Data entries
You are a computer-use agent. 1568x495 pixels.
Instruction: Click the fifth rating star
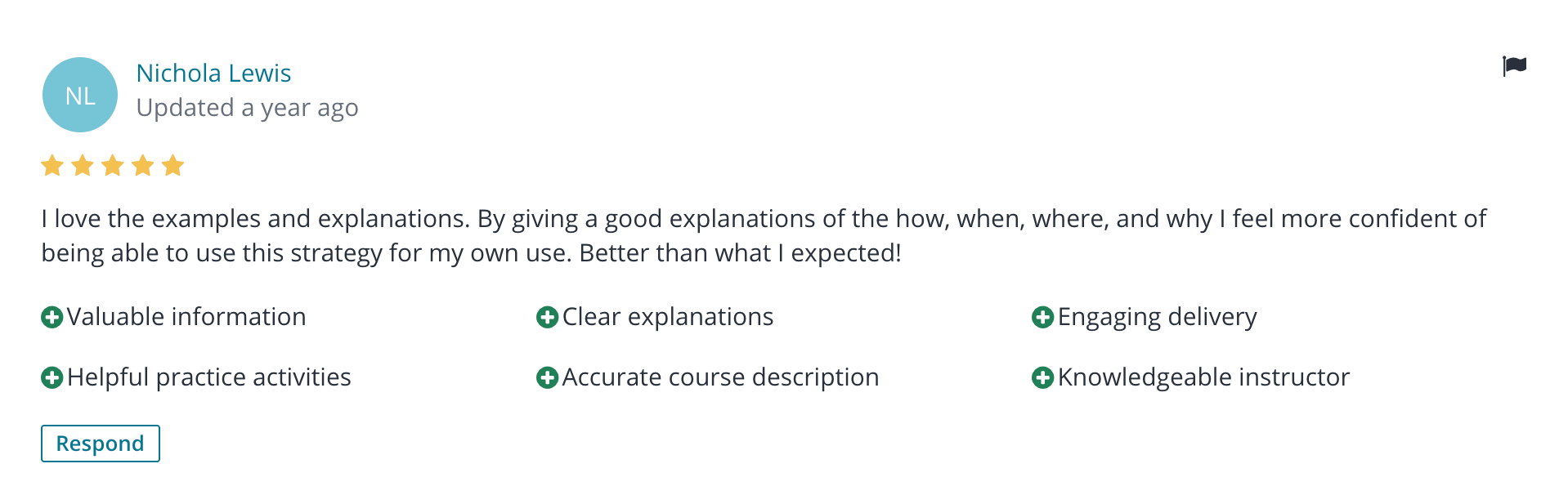click(172, 166)
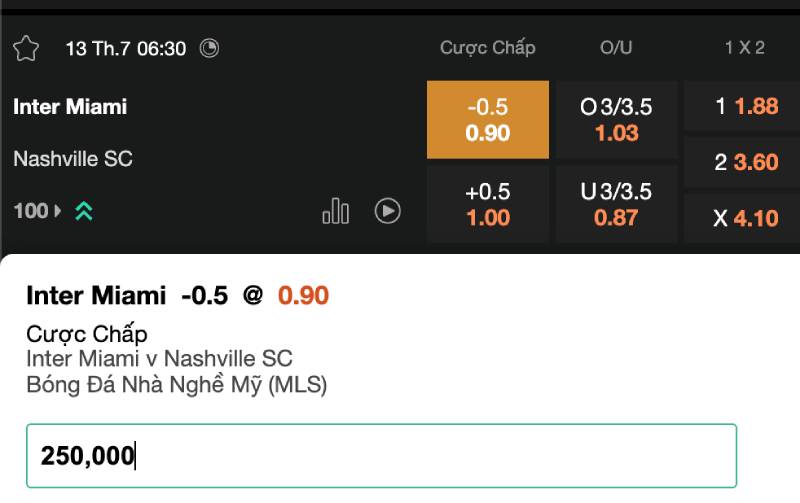Bet home win 1 at 1.88

click(x=745, y=107)
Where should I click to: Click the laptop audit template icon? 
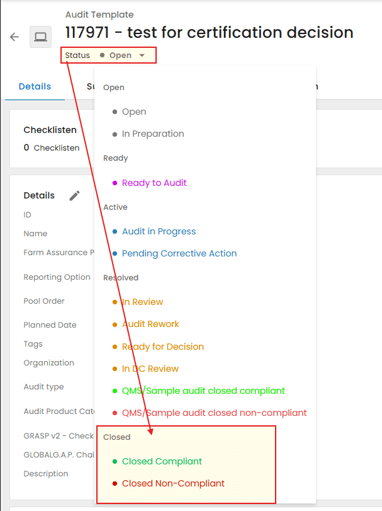[41, 37]
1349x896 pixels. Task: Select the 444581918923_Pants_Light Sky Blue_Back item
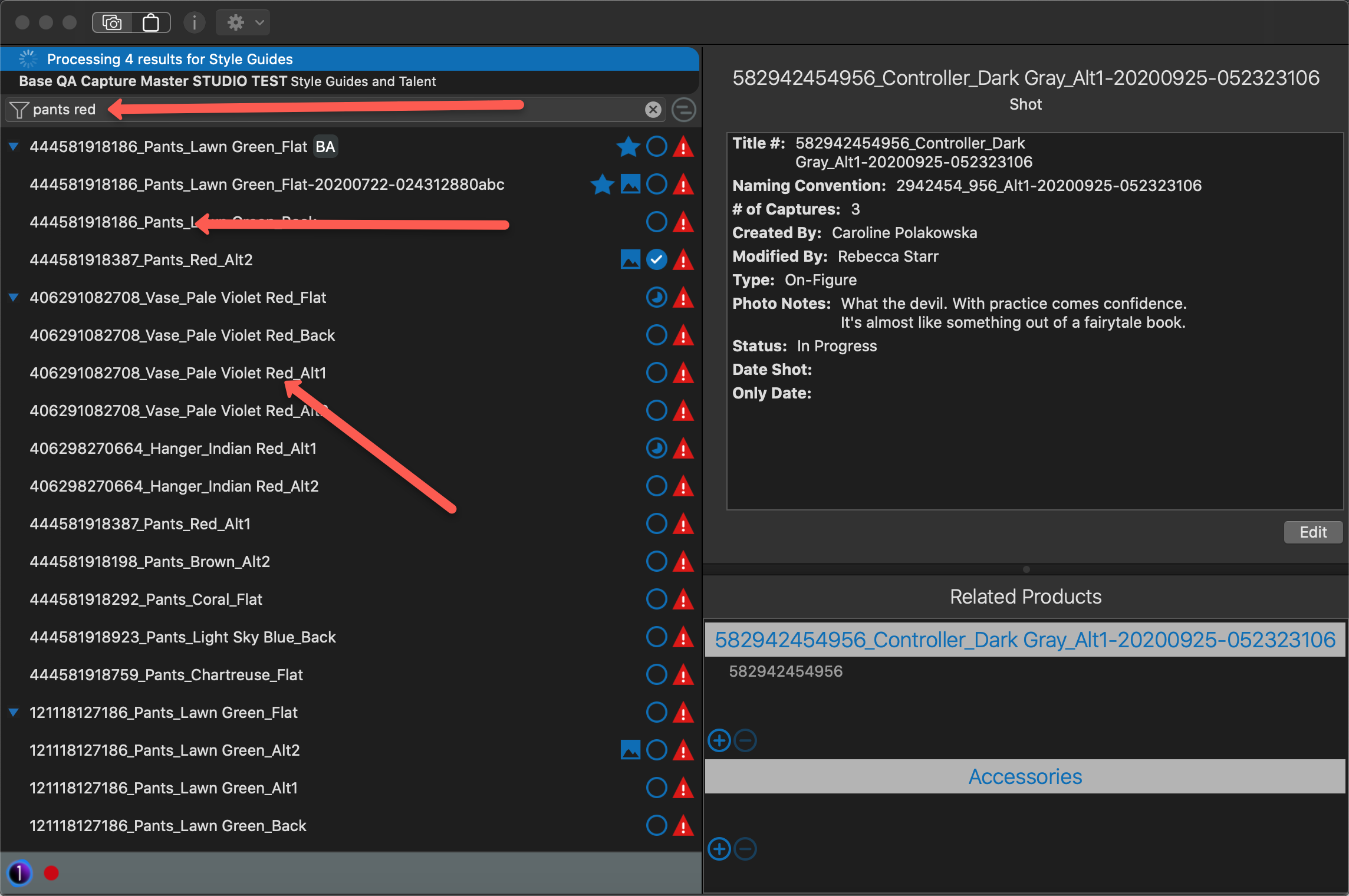tap(183, 637)
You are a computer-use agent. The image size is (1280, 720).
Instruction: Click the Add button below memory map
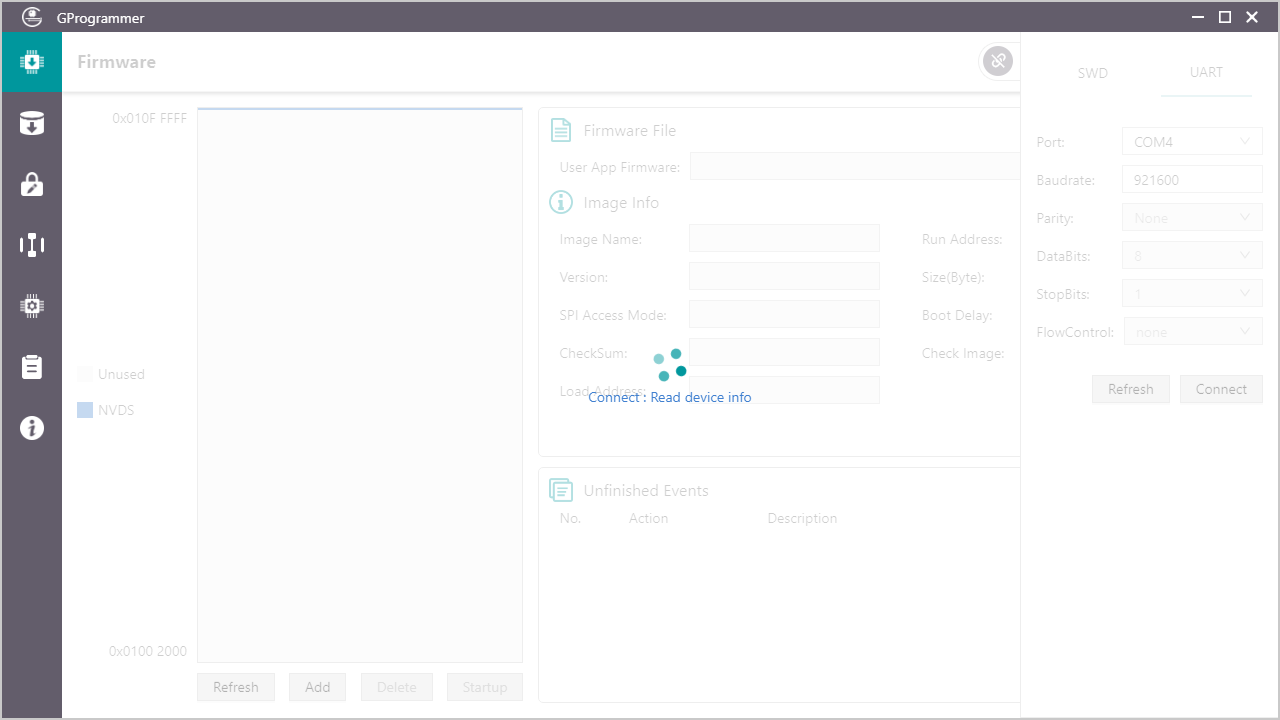click(317, 687)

OBJECTIVE: Rewrite the entries from the line that has "1349x896 pixels. Task: Select" through the last line of the entries, and include the requests. Multiply every coordinate in the answers by 0.95, round to whole numbers with halves rounding up, and omit the pictures.

RESULT FOR THIS EXERCISE:
1349x896 pixels. Task: Select the 444581918923_Pants_Light Sky Blue_Back item
tap(174, 605)
You are a computer-use agent. The image size is (1280, 720).
Instruction: Click the Add button below memory map
click(301, 653)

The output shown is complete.